A common genetic variant in fatty acid amide hydrolase is linked to alterations in fear extinction neural circuitry in a racially diverse, nonclinical sample of adults.

Abstract

Poor fear extinction learning and recall are linked to the development of fear-based disorders, like posttraumatic stress disorder, and are associated with aberrant activation of fear-related neural circuitry. This includes greater amygdala activation during extinction learning and lesser hippocampal and ventromedial prefrontal cortex (vmPFC) activation during recall. Emerging data indicate that genetic variation in fatty acid amide hydrolase (FAAH C385A; rs324420) is associated with increased peripheral endocannabinoid (eCB) levels and lesser threat-related amygdala reactivity. Preclinical studies link increased eCB signaling to better extinction learning and recall, thus FAAH C385A may protect against the development of trauma-related psychopathology by facilitating extinction learning. However, how this FAAH variant affects fear extinction neural circuitry remains unknown.
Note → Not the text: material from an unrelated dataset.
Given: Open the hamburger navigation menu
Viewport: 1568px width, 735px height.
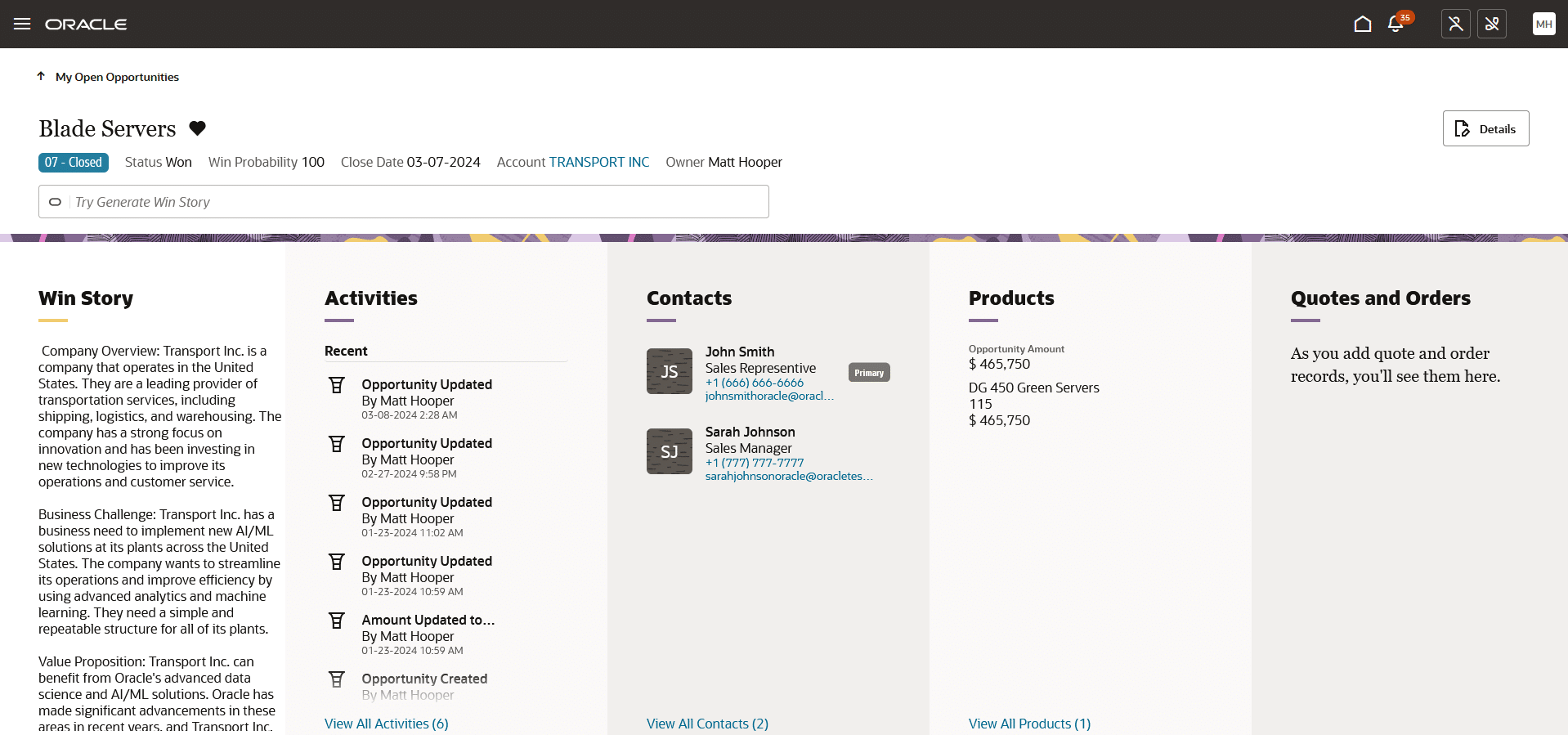Looking at the screenshot, I should [22, 24].
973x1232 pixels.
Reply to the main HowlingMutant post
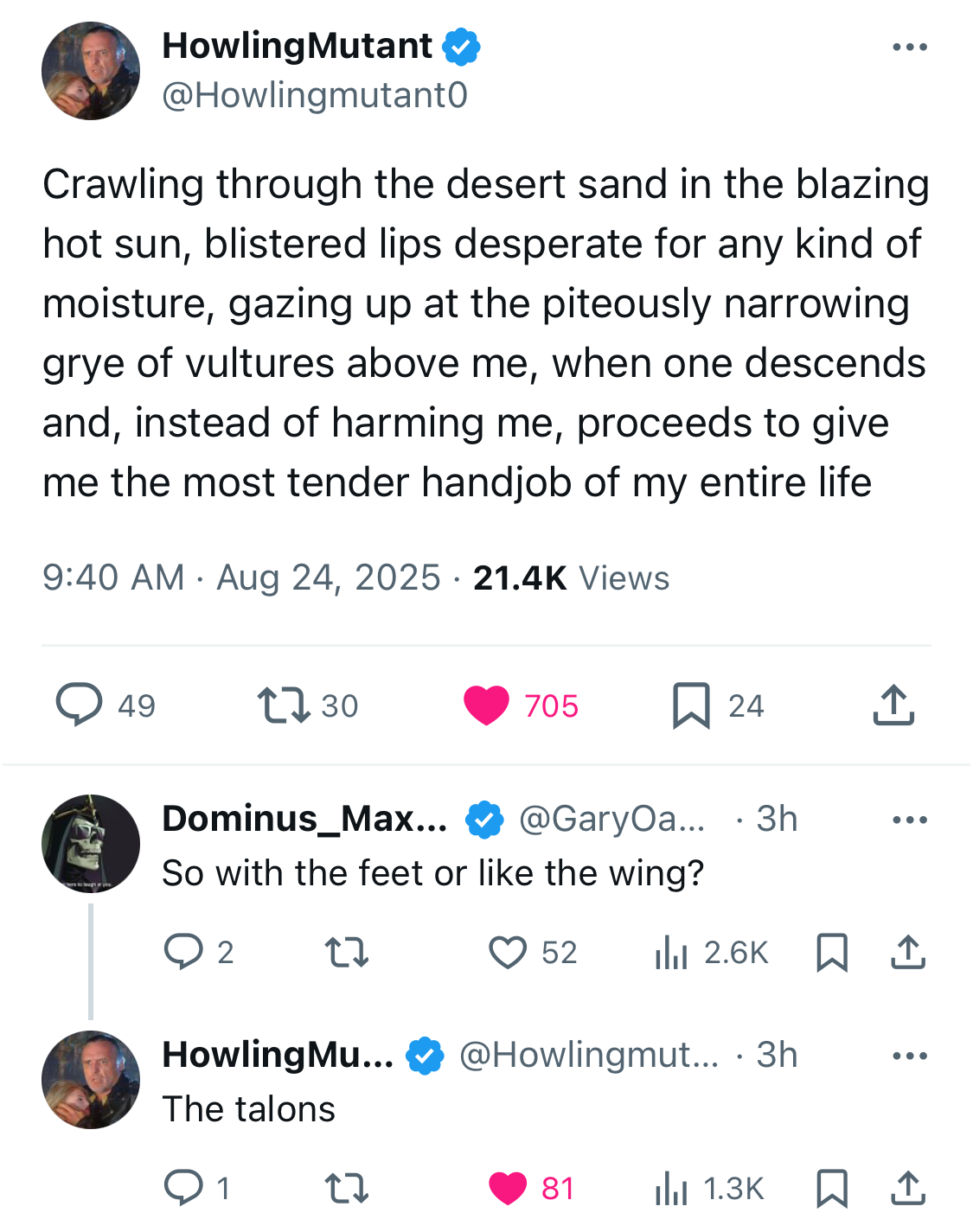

In the present study, we used a novel, immersive-reality fear extinction paradigm paired with functional neuroimaging to assess FAAH C385A effects on fear-related neural circuitry and conditioned fear responding (US expectancy ratings, subjective units of distress, and skin conductance responding) in healthy adults from an urban area (Detroit, MI; N=59; C/C=35, A-carrier=24). We found lesser amygdala activation in A-allele carriers, compared to C/C homozygotes, during early extinction recall. Likewise, we found lesser dorsal anterior cingulate cortex and greater hippocampus activation in early extinction learning in A-carriers compared to C/C homozygotes. We found no effects of FAAH C385A on vmPFC activation or behavioral fear indices. These data support and extend previous findings that FAAH genetic variation, associated with increased eCB signaling and subsequent enhanced fear extinction, may predict individual differences in successful fear learning.